**EXERCISE GOAL**
Where does the string "computer" appear in the records? Copy every line that contains it.

**MATERIAL SUPPLIED**
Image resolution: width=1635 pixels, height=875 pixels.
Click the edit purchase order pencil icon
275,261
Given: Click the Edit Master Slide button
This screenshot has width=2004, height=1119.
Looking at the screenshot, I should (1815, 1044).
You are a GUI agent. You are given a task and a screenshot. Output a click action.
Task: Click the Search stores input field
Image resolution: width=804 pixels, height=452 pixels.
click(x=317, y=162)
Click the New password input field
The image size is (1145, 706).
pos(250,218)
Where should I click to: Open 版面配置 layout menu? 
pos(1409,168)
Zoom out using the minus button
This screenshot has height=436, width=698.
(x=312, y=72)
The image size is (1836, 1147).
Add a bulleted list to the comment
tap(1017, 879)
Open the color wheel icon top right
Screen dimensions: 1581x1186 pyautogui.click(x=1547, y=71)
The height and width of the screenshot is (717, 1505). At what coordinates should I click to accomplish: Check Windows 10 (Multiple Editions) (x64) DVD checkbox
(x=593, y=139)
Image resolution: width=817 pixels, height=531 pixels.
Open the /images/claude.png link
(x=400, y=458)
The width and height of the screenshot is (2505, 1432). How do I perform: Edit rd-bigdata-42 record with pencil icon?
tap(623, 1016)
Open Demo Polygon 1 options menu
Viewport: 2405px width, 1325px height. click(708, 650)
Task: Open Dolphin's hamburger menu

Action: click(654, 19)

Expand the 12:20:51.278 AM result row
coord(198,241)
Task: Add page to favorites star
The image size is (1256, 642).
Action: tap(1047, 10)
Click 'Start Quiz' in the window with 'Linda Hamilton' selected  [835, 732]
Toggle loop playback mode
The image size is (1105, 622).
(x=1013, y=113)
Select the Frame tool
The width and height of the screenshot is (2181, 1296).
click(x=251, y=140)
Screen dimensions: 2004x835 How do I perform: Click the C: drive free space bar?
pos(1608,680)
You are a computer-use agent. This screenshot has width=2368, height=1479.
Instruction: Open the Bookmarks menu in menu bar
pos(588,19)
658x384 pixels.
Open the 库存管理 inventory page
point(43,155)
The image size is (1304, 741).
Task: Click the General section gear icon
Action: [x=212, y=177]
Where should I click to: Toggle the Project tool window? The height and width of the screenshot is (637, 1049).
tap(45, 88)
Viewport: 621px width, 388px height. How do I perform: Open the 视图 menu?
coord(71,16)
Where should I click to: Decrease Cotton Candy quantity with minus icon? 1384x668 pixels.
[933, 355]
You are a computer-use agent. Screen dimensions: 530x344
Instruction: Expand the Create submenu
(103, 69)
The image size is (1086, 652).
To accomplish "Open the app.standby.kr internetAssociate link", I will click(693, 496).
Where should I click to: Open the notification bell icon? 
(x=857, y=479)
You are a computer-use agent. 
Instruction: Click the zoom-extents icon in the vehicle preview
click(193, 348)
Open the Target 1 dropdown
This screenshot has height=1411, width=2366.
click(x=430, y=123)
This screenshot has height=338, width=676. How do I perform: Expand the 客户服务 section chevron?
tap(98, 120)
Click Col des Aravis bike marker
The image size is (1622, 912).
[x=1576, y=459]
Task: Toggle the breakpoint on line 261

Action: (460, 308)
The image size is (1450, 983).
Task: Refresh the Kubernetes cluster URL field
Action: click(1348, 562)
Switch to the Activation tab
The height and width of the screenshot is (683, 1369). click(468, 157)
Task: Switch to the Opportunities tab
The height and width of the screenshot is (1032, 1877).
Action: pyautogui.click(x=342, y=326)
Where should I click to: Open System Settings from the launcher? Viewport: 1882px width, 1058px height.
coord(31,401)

**ANSWER TO THIS PROBLEM**
You are a computer-use agent. This screenshot has width=2368, height=1479.
You are a computer-use agent. Screen dimensions: 530x344
You are a computer-use agent. 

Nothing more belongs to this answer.